Была еще одна причина, побуждавшая Чаплина сделать фильм о Гитлере, точнее, об Аденоиде Хинкеле, вожде виртуальной страны Томэнии. Несколько предыдущих его фильмов использовали звук лишь отчасти, по сути, это было то же немое кино с некоторыми уступками неприятному техническому новшеству. Но невозможно слишком долго «спорить с веком» — и вот Чаплин придумал, как фильм о «великом диктаторе» позволит ему снять первую по-настоящему звуковую ленту. Положительный герой, симпатичный маленький парикмахер, будет почти все время молчать, как будто он персонаж из эпохи Великого Немого. Отрицательный же — диктатор Хинкель — будет беспрестанно говорить, причем нести тарабарщину: выйдет не только пародия на Гитлера, но и камешек в огород болтливого звукового кино!

Конечный продукт оказался смешным и дерзким антигитлеровским фильмом. Дерзость была не только ментальная, но и чисто физическая:  фюрер имел длинные руки, Америка кишела скрытыми и явными фашистами. Чаплин даже нанял на премьеру «Диктатора» две дюжины здоровенных  грузчиков, которые, в случае чего, должны были выталкивать провокаторов из зала.

Стоит призадуматься: что позволило Чаплину сделать смешной  фильм о фашизме? В своей автобиографической книге он писал: «Зная о реальных ужасах немецких концлагерей, я не смог бы снять «Диктатора», не смог бы смеяться над истребительным безумием нацистов». Чаплин сделал Хинкеля смешным по той же причине, по какой Булгаков сделал смешным Шарикова: оба художника еще не вполне представляли себе меру свирепости изображенных ими псов.

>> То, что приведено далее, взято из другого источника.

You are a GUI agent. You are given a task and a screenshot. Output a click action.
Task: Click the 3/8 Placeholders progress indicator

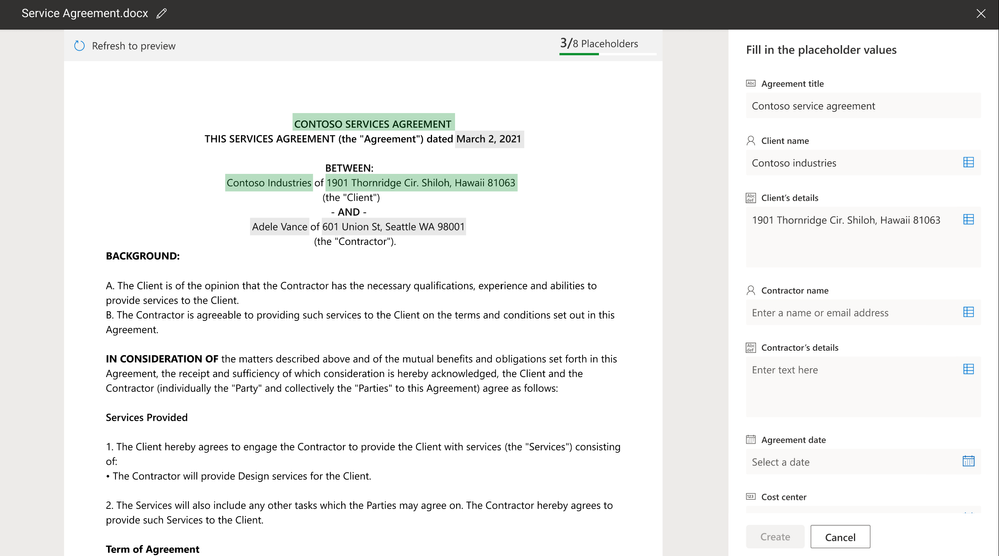coord(599,44)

Достоверно известно, что  Гитлер «Великого диктатора» посмотрел. Чаплин сказал: «Я многое отдал бы, чтобы узнать, как он воспринял мою картину». Но отзыв фюрера не задокументирован. Зато известна реакция Сталина: кремлевский диктатор счел картину «низкой по художественному уровню», и советские зрители ее не увидели. Возможно, насмешка над Гитлером показалась И. В. более идеологически вредной, чем патриотически полезной: усики или усища, а над главой государства смеяться нечего. Фильм, полный ненависти к Вождю, Усач еще мог бы переварить: ненависть не исключает уважения. Но зубоскальство над Вождем — нет, абсолютно исключено. То, что все симпатии Чаплина в этом фильме на стороне еврея, также понижало шансы, что «Диктатор» придется Сталину по вкусу. Будь он,  однако, не тоталитарным лидером и антисемитом, а кинокритиком, к его упреку насчет низкого уровня можно было бы прислушаться. Чисто художественно «Великий диктатор» не относится к шедеврам Чаплина. Хотя сюжет построен на том, что в драматургии называется «mistaken identity», — сходстве парикмахера и Хинкеля, — в течение почти всей картины сходство это никак не обыгрывается, мы просто видим две идущих параллельно истории. И только в финале в результате довольно натянутого qui pro quo они пересекаются. Еврей занимает место фашиста, чтобы, пока его не сволокли с трибуны, произнести страстную речь — не столько против фашизма, сколько во славу свободы, против жадности сильных мира сего и издержек технократической цивилизации.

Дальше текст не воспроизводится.